As Keir Starmer accused Boris Johnson of dodging the question or giving dodgy answers, the PM’s temper flared
There’s a clue in the name Her Majesty’s Most Loyal Opposition as to its role, but it appears lost on Boris Johnson. It could be, as this column has suggested previously, because he was never said no to as a child. It could be because the previous leader of the opposition found PMQs an unwelcome distraction from rewatching YouTube videos of himself at Glastonbury in his office. But whatever it is, Johnson still cannot get his head around why, at lunchtime every Wednesday, this nasty man questions him on what he’s doing and why he’s doing it.
Keir Starmer gets under the PM’s skin. We know this, because – as today – Johnson’s temper flares and fun-time zip-line Bozza is temporarily replaced with the man who gave a journalist’s address to a friend who wanted to crack his ribs.
Their exchanges today started off weirdly, on both sides. Weirdly, because Starmer chose to nose off on the government’s track, test and isolate capacities which, while important, are perhaps not top of the public’s concerns. Still, as he pointed out, Johnson had promised ‘a world-beating system would be in place by 1 June’ while in actual fact just over 10,000 people with Covid-19 have been reached and asked to provide contact details.

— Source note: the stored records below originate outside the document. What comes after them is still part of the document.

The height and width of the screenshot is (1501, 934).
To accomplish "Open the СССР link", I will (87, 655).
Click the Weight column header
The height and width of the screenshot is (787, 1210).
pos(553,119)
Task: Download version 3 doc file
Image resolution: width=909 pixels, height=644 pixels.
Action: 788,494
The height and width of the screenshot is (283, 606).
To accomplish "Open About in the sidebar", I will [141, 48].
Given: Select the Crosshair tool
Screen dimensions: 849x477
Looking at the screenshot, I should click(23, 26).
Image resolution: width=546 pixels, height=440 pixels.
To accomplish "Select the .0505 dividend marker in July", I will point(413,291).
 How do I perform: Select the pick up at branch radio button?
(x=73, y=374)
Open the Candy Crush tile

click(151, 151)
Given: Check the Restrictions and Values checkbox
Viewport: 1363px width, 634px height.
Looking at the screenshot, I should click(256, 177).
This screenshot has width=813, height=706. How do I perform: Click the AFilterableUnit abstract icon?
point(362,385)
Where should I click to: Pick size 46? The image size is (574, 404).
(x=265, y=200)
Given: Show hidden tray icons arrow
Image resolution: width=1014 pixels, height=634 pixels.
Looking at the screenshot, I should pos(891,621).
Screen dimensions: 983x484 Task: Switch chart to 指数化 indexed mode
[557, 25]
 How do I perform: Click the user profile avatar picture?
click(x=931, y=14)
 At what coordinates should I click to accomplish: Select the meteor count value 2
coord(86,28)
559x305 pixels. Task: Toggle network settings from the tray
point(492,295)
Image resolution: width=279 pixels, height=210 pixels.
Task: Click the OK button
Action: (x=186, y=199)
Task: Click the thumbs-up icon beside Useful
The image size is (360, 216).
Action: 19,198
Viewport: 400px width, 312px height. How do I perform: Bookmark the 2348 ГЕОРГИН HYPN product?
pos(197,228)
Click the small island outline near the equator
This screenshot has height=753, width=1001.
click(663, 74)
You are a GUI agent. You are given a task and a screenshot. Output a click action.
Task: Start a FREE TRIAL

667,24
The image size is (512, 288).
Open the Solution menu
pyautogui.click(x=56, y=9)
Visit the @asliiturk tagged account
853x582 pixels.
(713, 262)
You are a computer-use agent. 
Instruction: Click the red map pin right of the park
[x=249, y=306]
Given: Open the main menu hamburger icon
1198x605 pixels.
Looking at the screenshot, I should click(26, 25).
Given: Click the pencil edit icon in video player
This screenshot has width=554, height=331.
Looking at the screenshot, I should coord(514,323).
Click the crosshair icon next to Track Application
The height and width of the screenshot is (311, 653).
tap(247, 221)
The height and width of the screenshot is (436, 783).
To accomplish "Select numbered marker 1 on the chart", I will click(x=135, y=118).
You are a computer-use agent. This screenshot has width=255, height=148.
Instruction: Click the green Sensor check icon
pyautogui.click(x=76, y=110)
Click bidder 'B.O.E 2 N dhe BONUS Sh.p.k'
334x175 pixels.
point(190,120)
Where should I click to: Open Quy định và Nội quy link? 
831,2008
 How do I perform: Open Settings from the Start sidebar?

‘I do recognise the hard work that has gone into this,’ said Starmer, accurately foretelling Johnson turning any criticism of the government’s response into a direct attack on frontline workers, ‘but if two-thirds of those with Covid-19 are not being reached and asked to provide contact details, there’s a big problem, isn’t there?’.
Johnson’s response, though, was even weirder. ‘On the contrary, I think he has been stunned by the success of the Test and Trace operation and, contrary to his prognostications of gloom, it has got up and running, I think, much faster than the doubters expected.’ Which is nonsense, of course – the government has recruited tens of thousands of tracers, but the anecdotal evidence is most are twiddling their thumbs and shopping on Amazon. But there’s that language again – ‘prognostications of gloom’, ‘doubters’, this Covid-19 will just go away with a good old dose of British chin-up.
Starmer then pressed Johnson on whether the government’s promised contact tracing app was critical or not in combating the virus. Matt Hancock having described it at the weekend as ‘additional support’ having previously dubbed it critical.
‘I wonder whether he can name a single country in the world that has a functional contact tracing app? Because there isn’t one,’ said Johnson.
‘Germany – 12m downloads,’ said Starmer. Mikrofon fallen, as they say in German.
Johnson continued where he left off last week, demanding Starmer say that children should return to school. This is also weird, because the non-attendance is not down to public pronouncements by the Labour leader but the chronic mishandling of it by his own education secretary, but there you go.
Starmer highlighted how two previous answers from the PM about a decrease in absolute child poverty and relative child poverty were judged ‘mostly false’ by the office of the Children’s Commissioner for England, while another claim about fewer families living in poverty was also deemed ‘false’.
He went on: ‘He’s been found out. He either dodges the question or he gives dodgy answers.
‘No more witnesses, I rest my case. Will the prime minister do the decent thing and correct the record in relation to child poverty?’
Johnson, increasingly raging, replied: ‘I’m happy to point out to my learned friend that actually there are 100,000 fewer children in absolute poverty and 500,000 falling below the thresholds of low income and material deprivation.’ That ‘learned friend’ thing – perhaps it’s Starmer’s previous career which particularly sets Johnson off, having been presumably taken to the cleaners by lawyers earlier this year over his divorce. He then returned to the schools thing.
Finally, as so often the case these days, there was no standout obsequious question of the week from the Tory backbenches. Johnson’s MPs increasingly rise to ask specific questions about their local economy. Is it the case, as suggested recently, that the new intake are more loyal to their constituents than their leader? If so, Johnson is in real trouble.